$35
Context - In assignment 1, we used the Drug Consumption dataset from the UCI Machine Learning Repository to construct binary classification models to explore an individual's risk of drug consumption and misuse. We constructed models using four (4) different learners, namely a single decision tree (DT), a random forest (RF) learner, a support vector machine (SVM), and a k‐nearest neighbor (k-NN) classifier, using the hold-out method of evaluation.
Topic: Supervised learning and Evaluation of Learning
For assignment 2, you should select the dataset that obtained the highest overall accuracy in assignment 1, when using the holdout method. We refer to this dataset as dataset D.
In all your evaluations, use the tenfold cross validation approach. This implies that you will need to rerun the four algorithms against dataset D, prior to completing the following tasks.
Answer the following questions.
1. Implement one (1) over-sampling method to convert dataset D to a balanced dataset
DB1.
2. Retrain the four (4) classification algorithms (DT, k-NN, SVM, and RF) using dataset
DB1.
3. Implement one (1) under-sampling method to convert dataset D to a balanced dataset
DB2.
4. Retrain the four (4) classification algorithms (DT, k-NN, SVM, and RF) against dataset
DB2.
5. Use the multi-layer perceptron (MLP) algorithm and the gradient boosting (GB) ensemble to construct models against datasets D, DB1, and DB2. You should aim to produce the highest possible accuracies for the algorithms, through parameter tuning
Steps 1 to 5, as listed above, will result in three different sets of experiments:
(A) - models built against the original dataset D, using ten-fold cross validation,
(B) - models built against the over-sampled dataset DB1, and (C) - models built against the under-sampled dataset DB2.
6. Next, apply the six (6) algorithms to the following two (2) datasets. You should aim to produce the highest possible accuracies for the algorithms, through parameter tuning
- https://archive.ics.uci.edu/ml/datasets/Labor+Relations, a dataset used to predict whether labor negotiations will be successful or not.
- https://www.kaggle.com/datasets/rashikrahmanpritom/heart-attack-analysisprediction-dataset?resource=download a dataset that used to predict whether a patient has heart disease, denoted by the binary feature “target”.
7. Create a table to show the accuracies of the six (6) algorithms against the five (5) datasets, namely the three (3) different versions of the drug consumption dataset (datasets D, DB1 and DB2), as well as the labor-relations and heart-disease datasets.

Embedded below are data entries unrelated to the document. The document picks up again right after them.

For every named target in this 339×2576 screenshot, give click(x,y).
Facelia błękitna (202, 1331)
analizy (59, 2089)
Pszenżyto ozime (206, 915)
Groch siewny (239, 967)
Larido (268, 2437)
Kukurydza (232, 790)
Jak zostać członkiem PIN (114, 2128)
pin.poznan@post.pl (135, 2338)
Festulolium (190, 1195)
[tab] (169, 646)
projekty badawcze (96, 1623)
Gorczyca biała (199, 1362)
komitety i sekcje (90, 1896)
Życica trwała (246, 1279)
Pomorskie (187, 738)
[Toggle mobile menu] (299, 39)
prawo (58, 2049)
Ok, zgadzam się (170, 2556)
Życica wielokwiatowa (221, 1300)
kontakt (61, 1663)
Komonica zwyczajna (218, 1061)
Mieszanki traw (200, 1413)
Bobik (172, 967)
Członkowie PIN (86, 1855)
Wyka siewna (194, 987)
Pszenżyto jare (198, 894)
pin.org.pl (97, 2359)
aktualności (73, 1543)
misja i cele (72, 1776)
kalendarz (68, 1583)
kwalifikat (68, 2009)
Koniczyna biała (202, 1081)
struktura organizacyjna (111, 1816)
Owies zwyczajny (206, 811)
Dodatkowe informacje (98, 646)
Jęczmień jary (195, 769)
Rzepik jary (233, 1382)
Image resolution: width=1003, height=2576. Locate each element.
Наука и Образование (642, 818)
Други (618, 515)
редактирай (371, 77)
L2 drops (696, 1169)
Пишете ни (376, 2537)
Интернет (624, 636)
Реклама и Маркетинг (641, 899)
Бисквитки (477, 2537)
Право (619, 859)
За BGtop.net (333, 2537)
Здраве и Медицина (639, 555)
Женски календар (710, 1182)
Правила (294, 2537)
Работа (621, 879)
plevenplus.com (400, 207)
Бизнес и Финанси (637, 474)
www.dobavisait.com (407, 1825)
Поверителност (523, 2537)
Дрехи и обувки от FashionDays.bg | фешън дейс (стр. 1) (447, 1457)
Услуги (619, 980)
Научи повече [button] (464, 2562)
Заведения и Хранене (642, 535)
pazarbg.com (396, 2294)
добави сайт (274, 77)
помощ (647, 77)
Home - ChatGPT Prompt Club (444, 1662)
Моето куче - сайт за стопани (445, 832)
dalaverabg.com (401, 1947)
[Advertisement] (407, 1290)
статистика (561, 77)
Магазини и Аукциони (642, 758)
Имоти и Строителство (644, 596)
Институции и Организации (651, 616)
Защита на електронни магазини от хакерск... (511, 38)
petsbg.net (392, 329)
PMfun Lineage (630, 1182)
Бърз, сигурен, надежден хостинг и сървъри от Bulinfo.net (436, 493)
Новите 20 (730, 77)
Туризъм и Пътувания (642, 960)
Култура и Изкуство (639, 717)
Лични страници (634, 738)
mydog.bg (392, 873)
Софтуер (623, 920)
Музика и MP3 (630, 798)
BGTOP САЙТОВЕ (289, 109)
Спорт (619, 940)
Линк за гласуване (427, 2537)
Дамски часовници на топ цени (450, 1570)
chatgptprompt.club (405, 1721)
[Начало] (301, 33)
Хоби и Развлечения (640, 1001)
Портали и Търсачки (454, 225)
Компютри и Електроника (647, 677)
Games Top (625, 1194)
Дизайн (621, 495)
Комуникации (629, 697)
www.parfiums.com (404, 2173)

Show the steps you followed to determine whether there are any statistically significant differences between the results using Friedman’s test, when α = 0.05. If you find a significant difference, then show how you used the Nemenyi post hoc test to determine the critical differences.
8. Write a 300 to 400 words summary discussing the lessons you learned during this assignment. Your answer should focus on the results obtained when comparing the different sampling methods, while using the various algorithms.